→ **RECORDS SUPPLIED**
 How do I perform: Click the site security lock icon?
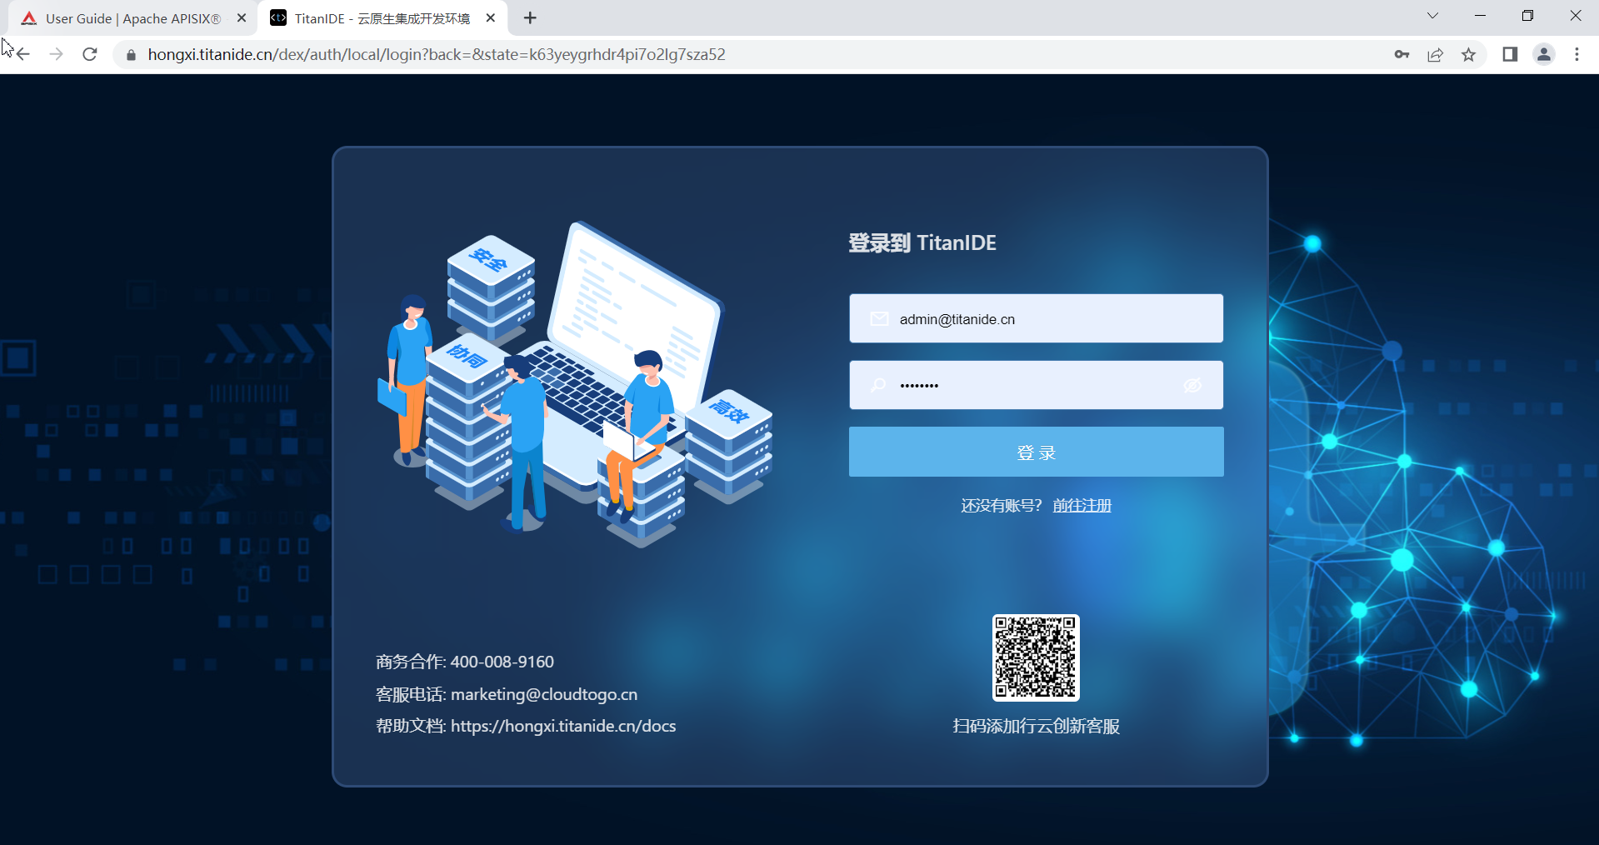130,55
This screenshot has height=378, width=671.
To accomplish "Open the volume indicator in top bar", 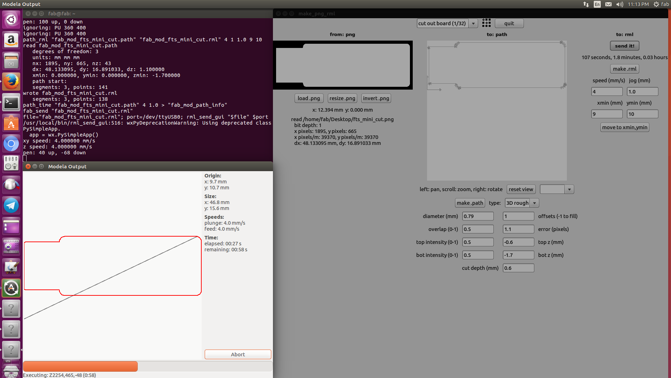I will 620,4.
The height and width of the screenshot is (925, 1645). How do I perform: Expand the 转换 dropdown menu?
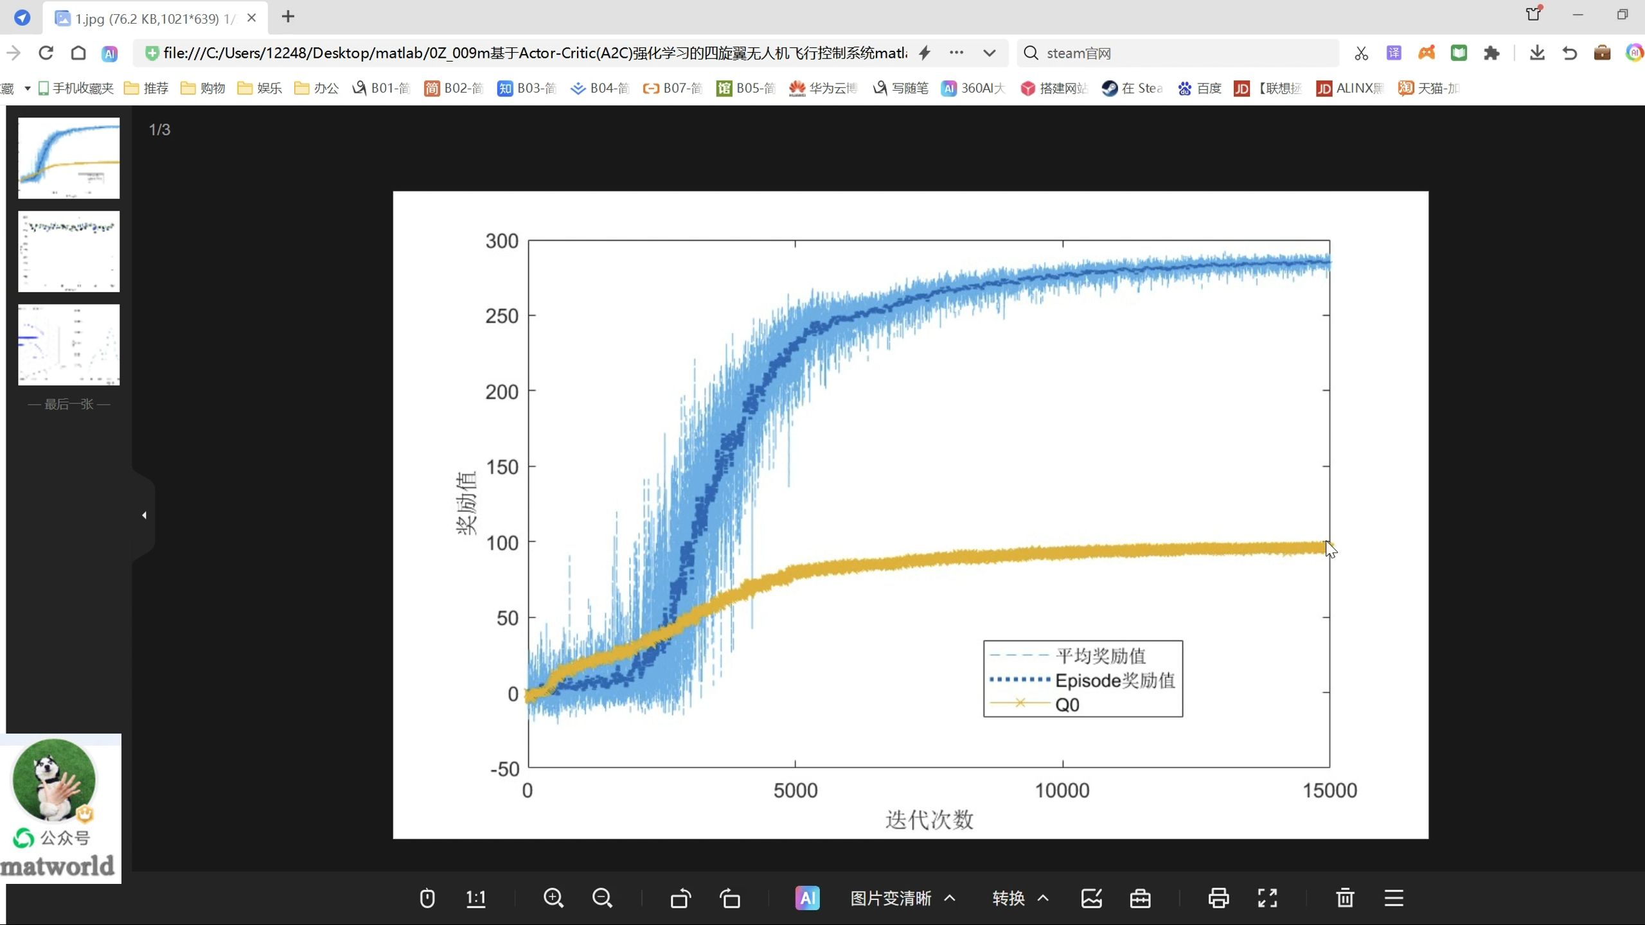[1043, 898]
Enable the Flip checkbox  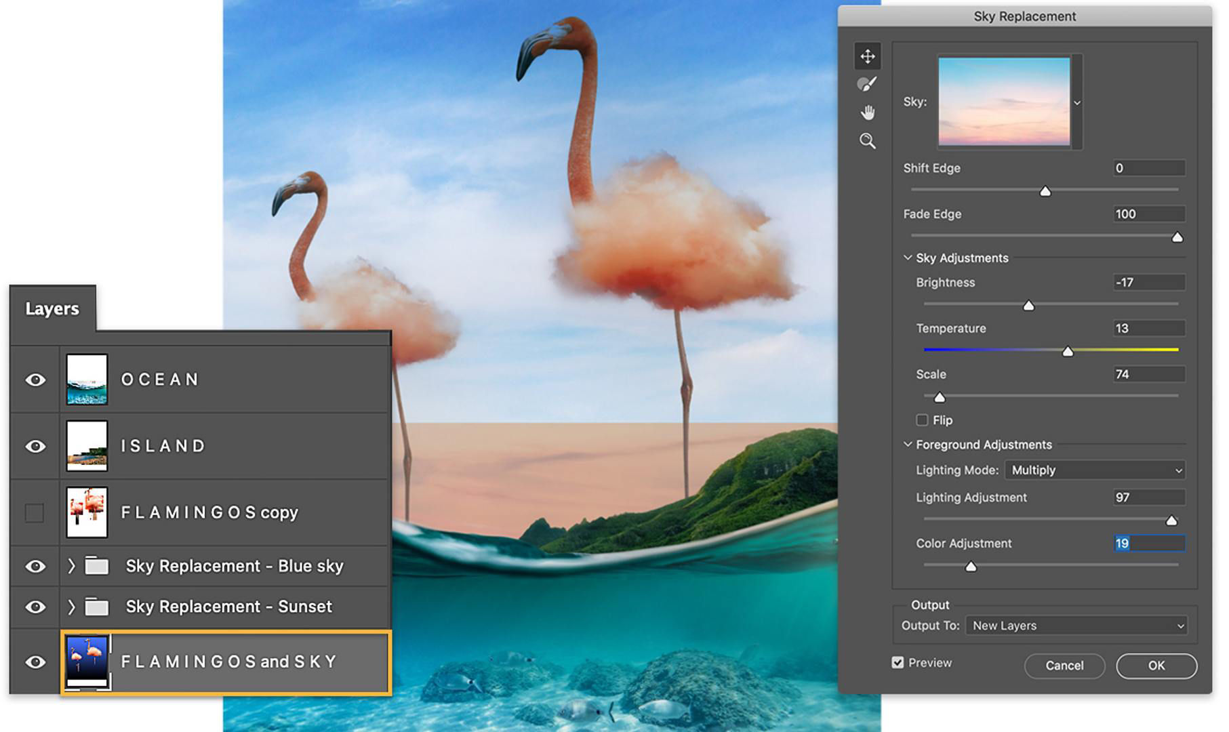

→ **PROBLEM TO SOLVE**
In the records above, find the line that contains "The height and" and repeat exactly that line and all lines after it to the end. Do not include pictures.

→ **WRITTEN SOLUTION**
The height and width of the screenshot is (925, 1645). How do I perform: Expand the 转换 dropdown menu?
[1043, 898]
Enable the Flip checkbox  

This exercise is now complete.